Line by line, the entries below are to be reproduced unaltered.

[Collected data entries]
==========

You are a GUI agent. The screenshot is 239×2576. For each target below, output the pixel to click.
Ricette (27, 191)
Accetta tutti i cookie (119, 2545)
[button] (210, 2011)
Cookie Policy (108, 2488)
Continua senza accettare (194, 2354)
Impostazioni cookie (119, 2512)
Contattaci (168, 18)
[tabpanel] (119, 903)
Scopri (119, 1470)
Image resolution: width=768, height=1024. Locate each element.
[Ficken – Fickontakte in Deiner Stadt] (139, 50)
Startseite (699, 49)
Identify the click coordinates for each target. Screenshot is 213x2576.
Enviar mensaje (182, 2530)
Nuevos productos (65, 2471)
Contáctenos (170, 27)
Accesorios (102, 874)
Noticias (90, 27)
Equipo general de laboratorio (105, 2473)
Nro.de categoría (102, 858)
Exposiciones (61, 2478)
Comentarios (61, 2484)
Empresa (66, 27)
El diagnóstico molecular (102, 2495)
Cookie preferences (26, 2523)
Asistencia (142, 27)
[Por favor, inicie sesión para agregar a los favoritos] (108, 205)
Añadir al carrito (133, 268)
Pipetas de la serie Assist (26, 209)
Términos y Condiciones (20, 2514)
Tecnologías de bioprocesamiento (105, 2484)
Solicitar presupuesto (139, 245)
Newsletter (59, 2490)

==========

Answer to this problem:
You are a GUI agent. The screenshot is 239×2576. For each target below, output the pixel to click.
Ricette (27, 191)
Accetta tutti i cookie (119, 2545)
[button] (210, 2011)
Cookie Policy (108, 2488)
Continua senza accettare (194, 2354)
Impostazioni cookie (119, 2512)
Contattaci (168, 18)
[tabpanel] (119, 903)
Scopri (119, 1470)
Image resolution: width=768, height=1024. Locate each element.
[Ficken – Fickontakte in Deiner Stadt] (139, 50)
Startseite (699, 49)
Identify the click coordinates for each target. Screenshot is 213x2576.
Enviar mensaje (182, 2530)
Nuevos productos (65, 2471)
Contáctenos (170, 27)
Accesorios (102, 874)
Noticias (90, 27)
Equipo general de laboratorio (105, 2473)
Nro.de categoría (102, 858)
Exposiciones (61, 2478)
Comentarios (61, 2484)
Empresa (66, 27)
El diagnóstico molecular (102, 2495)
Cookie preferences (26, 2523)
Asistencia (142, 27)
[Por favor, inicie sesión para agregar a los favoritos] (108, 205)
Añadir al carrito (133, 268)
Pipetas de la serie Assist (26, 209)
Términos y Condiciones (20, 2514)
Tecnologías de bioprocesamiento (105, 2484)
Solicitar presupuesto (139, 245)
Newsletter (59, 2490)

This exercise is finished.